8th Joint Symposium on Neural Computation
May 19 - 2001 - La Jolla (California, USA)
Face identification using one spike per neuron
(1)Arnaud Delorme & (2)Simon J. Thorpe
(1)CNL, Salk Institute, 10010 Torrey Pines Road, La Jolla CA92037, USA
(2)CERCO, 133, route de Narbonne, 31062 Toulouse, France
arno@salk.edu, thorpe@cerco.ups-tlse.fr
In humans, 150 ms of processing is sufficient to detect the presence of a target in briefly flashed photographs of natural scenes (Thorpe et al, 1996, Nature, 381, 520), and in monkeys, processing time is probably even shorter (Fabre-Thorpe et al, 1998, Neuroreport, 9, 303). Here, we propose a neural model for object recognition compatible with this sort of rapid processing.
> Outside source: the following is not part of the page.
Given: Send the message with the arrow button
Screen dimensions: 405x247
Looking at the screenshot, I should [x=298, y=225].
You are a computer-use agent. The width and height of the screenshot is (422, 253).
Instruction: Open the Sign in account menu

We hypothesize that, in a wave of spikes, information is encoded by the order in which cells fire. Starting with the retina, the earliest firing cells are those with the strongest inputs, and at subsequent stages, more complex receptive field properties are produced by a desensitization mechanism which makes neurons sensitive to the order in which their inputs fire. Fast feed-forward shunting inhibition could implement such a mechanism and recent experiments have shown that such inhibition might be present in the very beginning of spike integration in V1 pyramidal neurons (Borg-Graham et al, 1998, Nature, 393, 369).
Modeling millions of integrate and fire neurons in retinotopically organized maps using a specially designed neural network simulator called SpikeNET (Delorme et al, 1999, Neurocomputing, 26-27, 989), we implemented a relatively simple feed-forward architecture composed of three layers. The first layer corresponded to the retina, the second one represented groups of V1 orientation selective neurons and the final processing layer contained maps of neurons that were trained to respond to various views of 40 test faces. Lateral competitive inhibitory mechanisms in the last layer mean that once one unit has fired, activation of other units with receptive fields in the same part of visual space becomes increasingly difficult. Note that neurons never fired more than once so that conventional rate coding schemes cannot operate.
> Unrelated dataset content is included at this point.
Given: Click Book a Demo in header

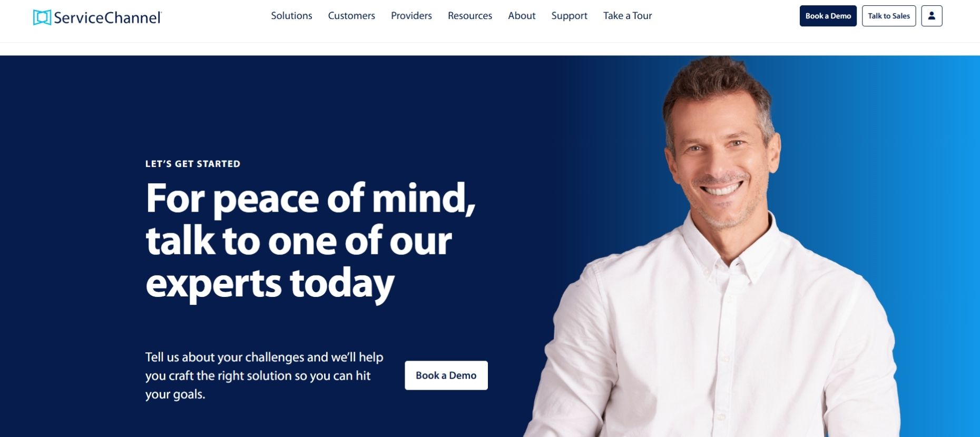Looking at the screenshot, I should pos(828,16).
During the learning phase, photographs of one of the 40 individuals were shown to the network and a supervised learning rule was used to adjust synaptic weights for the neurones located at the appropriate location in one of the 40 output layer maps. The algorithm used a Hebbian-like learning rule that adjusted the synaptic weights in such a way that the final weights converged to values that depended on the average ranking of each input. Inputs that were always activated first were given high weights, whereas an input that fired systematically towards the end of propagation would be assigned a low weight.
We showed that, when the network is presented with novel views of the learnt faces, responses of neurons were remarkably reliable and the network categorized the face accurately. We also showed that changing the image contrast or adding noise produced reduction in the performances of the network that were comparable to that of the human visual system (see figure; Random responses would lead to 2.5% accuracy. Noisy images correspond to a weigted mixture of original images with random value images). Thus, despite the simplicity of the model, it provides a robust basis for object recognition that is compatible both with temporal constraints and the performance of the human brain.